Your objective
Output as a JSON list of strings, one per line, the lines of the listing below from the line containing "Task: Switch to the Customize Ribbon category" through the end of the listing, both ends included and blank lines omitted.

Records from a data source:

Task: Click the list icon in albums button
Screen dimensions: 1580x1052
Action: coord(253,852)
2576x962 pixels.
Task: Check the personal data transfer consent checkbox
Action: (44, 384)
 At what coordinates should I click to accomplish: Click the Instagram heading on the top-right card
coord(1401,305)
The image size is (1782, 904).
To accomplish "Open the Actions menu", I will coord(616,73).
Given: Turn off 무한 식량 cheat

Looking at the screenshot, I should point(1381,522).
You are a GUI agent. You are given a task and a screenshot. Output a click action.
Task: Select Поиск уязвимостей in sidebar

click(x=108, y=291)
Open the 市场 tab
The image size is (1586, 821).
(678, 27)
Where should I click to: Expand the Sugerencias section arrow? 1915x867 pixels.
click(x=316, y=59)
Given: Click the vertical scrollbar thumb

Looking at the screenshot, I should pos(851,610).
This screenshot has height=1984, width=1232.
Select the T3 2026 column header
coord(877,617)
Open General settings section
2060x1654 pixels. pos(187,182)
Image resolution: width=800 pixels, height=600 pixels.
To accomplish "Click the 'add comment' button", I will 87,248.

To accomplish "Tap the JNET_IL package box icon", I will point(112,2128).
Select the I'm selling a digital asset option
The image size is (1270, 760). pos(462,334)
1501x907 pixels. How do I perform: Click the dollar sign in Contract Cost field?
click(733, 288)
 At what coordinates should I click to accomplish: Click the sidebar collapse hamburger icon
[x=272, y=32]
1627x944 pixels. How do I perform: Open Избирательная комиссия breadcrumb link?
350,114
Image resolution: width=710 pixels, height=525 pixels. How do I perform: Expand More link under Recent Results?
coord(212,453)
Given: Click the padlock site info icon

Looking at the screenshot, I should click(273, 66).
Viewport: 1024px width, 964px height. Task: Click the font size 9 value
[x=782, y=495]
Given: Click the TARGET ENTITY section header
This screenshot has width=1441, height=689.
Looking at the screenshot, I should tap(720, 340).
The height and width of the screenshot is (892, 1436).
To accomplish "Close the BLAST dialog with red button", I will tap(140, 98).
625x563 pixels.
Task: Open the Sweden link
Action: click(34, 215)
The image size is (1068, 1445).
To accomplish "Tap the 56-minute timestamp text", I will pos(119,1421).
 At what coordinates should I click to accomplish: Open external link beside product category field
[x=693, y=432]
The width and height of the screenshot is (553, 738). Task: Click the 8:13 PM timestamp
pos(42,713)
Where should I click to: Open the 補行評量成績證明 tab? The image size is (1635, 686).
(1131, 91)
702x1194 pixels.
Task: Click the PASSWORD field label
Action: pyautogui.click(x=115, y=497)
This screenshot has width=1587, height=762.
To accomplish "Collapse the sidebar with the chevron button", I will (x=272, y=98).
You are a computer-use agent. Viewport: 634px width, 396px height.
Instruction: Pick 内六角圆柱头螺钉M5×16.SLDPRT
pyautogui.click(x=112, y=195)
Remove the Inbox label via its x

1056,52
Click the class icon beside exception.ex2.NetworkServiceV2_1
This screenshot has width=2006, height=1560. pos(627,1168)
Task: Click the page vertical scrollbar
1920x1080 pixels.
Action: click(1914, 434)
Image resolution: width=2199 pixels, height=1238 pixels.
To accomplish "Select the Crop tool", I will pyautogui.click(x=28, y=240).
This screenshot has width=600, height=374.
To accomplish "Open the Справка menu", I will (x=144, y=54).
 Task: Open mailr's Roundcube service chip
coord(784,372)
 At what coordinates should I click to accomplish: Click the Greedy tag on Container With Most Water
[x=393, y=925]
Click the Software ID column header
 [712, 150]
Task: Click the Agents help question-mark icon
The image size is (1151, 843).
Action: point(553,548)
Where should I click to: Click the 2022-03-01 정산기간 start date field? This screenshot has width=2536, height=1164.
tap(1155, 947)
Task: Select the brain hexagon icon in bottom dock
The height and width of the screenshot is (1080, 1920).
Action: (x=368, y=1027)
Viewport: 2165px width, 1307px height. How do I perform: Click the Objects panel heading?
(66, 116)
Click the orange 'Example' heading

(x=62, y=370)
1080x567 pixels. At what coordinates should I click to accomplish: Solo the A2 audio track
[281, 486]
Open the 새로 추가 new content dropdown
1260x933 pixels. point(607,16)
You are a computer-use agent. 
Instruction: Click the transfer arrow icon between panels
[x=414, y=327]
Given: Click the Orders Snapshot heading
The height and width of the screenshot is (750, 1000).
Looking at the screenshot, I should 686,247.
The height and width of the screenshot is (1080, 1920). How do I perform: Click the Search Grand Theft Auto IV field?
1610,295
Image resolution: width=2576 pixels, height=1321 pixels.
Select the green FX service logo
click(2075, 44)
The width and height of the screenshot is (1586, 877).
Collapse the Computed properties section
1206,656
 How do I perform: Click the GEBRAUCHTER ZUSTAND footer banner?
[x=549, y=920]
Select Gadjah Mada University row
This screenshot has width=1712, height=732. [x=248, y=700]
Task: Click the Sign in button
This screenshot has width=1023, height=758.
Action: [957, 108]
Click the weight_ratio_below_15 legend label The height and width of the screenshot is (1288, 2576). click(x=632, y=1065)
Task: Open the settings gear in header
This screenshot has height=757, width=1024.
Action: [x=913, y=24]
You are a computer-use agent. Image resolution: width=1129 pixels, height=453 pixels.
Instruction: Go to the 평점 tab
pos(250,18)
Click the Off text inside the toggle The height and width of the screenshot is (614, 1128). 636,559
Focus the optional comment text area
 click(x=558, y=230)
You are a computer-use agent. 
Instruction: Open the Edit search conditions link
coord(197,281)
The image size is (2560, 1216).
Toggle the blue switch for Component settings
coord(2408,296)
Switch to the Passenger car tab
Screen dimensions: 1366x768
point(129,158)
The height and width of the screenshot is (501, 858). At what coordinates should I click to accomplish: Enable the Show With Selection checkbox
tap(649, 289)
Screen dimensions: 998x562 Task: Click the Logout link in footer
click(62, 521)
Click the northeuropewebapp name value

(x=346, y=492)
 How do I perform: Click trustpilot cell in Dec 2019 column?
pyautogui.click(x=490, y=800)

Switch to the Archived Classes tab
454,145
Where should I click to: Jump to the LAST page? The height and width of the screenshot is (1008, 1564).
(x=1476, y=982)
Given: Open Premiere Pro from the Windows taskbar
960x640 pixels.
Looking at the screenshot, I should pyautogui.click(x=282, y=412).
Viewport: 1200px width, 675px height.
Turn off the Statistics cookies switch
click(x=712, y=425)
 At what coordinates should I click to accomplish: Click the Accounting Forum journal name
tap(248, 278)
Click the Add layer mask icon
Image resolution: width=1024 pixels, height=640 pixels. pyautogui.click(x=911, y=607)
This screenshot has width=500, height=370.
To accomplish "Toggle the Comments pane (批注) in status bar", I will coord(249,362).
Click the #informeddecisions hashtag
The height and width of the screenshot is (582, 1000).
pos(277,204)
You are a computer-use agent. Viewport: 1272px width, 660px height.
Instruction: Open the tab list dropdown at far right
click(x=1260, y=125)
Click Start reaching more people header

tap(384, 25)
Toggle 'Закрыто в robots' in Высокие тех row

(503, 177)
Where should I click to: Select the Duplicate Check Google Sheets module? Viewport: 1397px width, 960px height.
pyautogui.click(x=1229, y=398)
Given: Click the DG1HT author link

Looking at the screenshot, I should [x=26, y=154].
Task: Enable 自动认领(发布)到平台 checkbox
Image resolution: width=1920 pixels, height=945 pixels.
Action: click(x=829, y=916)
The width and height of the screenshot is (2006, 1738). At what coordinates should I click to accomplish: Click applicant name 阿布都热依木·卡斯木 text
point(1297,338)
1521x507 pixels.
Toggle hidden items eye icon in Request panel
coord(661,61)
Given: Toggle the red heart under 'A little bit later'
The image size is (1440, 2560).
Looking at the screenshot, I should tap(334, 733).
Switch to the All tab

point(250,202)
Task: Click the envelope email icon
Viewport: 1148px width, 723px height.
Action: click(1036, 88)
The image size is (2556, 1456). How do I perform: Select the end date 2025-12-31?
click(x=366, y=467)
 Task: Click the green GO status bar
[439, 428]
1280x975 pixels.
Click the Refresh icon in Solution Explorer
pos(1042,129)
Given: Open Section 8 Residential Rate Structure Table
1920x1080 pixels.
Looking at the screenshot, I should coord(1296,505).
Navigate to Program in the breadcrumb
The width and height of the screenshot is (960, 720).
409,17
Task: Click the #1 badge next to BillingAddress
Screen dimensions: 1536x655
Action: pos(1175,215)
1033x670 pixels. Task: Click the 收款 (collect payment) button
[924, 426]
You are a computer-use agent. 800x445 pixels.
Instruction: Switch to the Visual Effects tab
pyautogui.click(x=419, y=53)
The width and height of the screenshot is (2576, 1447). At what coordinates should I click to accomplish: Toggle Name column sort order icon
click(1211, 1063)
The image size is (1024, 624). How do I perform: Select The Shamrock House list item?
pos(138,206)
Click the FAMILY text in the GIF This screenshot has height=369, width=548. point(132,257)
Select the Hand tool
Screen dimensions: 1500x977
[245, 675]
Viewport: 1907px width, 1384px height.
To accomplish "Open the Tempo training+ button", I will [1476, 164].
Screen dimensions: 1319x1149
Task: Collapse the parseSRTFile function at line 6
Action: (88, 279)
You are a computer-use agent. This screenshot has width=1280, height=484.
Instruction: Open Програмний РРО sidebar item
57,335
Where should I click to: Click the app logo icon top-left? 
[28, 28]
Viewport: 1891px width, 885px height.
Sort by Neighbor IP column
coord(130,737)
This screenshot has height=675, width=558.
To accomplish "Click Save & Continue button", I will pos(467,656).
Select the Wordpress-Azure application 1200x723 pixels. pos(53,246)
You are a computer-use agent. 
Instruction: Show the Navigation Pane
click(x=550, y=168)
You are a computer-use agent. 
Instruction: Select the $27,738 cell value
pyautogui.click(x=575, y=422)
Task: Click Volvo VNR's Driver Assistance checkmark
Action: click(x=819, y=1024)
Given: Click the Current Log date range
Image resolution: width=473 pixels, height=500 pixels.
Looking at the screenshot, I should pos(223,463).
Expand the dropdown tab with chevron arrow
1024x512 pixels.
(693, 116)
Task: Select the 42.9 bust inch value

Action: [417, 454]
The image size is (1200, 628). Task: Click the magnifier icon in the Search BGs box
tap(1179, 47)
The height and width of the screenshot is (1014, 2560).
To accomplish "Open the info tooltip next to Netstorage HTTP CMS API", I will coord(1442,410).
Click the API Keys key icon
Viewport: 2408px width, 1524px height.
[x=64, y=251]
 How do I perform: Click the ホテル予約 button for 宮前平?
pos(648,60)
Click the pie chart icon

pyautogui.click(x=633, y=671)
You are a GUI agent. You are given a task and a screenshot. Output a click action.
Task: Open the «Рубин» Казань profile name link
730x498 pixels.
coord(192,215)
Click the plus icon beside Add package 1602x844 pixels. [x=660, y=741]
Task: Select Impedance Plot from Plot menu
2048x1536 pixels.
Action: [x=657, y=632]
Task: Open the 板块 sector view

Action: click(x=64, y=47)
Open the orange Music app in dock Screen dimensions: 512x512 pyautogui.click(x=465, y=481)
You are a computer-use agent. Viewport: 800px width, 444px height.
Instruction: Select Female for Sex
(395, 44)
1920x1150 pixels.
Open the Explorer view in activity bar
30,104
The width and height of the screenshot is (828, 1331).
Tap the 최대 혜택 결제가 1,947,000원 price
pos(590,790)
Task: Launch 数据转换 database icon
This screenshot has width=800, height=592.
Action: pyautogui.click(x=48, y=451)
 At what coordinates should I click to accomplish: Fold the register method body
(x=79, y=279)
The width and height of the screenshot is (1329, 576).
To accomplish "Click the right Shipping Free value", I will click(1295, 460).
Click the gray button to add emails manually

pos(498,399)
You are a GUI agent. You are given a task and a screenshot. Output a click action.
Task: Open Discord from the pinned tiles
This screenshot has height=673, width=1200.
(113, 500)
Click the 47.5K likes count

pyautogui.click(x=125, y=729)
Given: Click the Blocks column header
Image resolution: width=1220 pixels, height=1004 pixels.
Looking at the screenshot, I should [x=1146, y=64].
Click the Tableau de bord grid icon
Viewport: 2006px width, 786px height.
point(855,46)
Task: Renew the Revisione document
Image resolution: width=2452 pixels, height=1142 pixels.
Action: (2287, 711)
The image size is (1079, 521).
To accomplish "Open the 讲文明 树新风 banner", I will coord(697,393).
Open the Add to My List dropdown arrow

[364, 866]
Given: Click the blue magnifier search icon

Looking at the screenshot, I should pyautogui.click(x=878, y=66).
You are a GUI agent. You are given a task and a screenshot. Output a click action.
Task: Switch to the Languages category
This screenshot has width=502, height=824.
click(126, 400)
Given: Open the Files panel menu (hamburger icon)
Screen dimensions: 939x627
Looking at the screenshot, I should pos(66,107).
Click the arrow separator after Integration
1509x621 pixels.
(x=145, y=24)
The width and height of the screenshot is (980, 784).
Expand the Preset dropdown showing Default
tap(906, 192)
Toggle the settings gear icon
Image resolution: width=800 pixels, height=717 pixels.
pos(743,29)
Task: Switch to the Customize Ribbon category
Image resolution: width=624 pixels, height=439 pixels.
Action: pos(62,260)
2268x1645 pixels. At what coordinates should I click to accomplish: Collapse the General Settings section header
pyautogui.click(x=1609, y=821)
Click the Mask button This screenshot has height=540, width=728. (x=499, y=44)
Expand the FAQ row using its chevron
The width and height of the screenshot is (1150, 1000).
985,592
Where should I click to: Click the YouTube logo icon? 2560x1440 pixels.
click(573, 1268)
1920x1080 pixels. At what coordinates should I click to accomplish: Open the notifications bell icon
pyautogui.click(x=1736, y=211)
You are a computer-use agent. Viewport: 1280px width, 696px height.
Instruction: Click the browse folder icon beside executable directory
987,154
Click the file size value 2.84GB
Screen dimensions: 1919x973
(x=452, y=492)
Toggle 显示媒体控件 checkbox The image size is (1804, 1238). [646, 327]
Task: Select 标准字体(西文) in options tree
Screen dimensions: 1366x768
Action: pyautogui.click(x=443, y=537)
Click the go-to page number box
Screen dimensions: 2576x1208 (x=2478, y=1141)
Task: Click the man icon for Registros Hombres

Answer below
[
  "Task: Switch to the Customize Ribbon category",
  "Image resolution: width=624 pixels, height=439 pixels.",
  "Action: pos(62,260)",
  "2268x1645 pixels. At what coordinates should I click to accomplish: Collapse the General Settings section header",
  "pyautogui.click(x=1609, y=821)",
  "Click the Mask button This screenshot has height=540, width=728. (x=499, y=44)",
  "Expand the FAQ row using its chevron",
  "The width and height of the screenshot is (1150, 1000).",
  "985,592",
  "Where should I click to: Click the YouTube logo icon? 2560x1440 pixels.",
  "click(573, 1268)",
  "1920x1080 pixels. At what coordinates should I click to accomplish: Open the notifications bell icon",
  "pyautogui.click(x=1736, y=211)",
  "You are a computer-use agent. Viewport: 1280px width, 696px height.",
  "Instruction: Click the browse folder icon beside executable directory",
  "987,154",
  "Click the file size value 2.84GB",
  "Screen dimensions: 1919x973",
  "(x=452, y=492)",
  "Toggle 显示媒体控件 checkbox The image size is (1804, 1238). [646, 327]",
  "Task: Select 标准字体(西文) in options tree",
  "Screen dimensions: 1366x768",
  "Action: pyautogui.click(x=443, y=537)",
  "Click the go-to page number box",
  "Screen dimensions: 2576x1208 (x=2478, y=1141)",
  "Task: Click the man icon for Registros Hombres"
]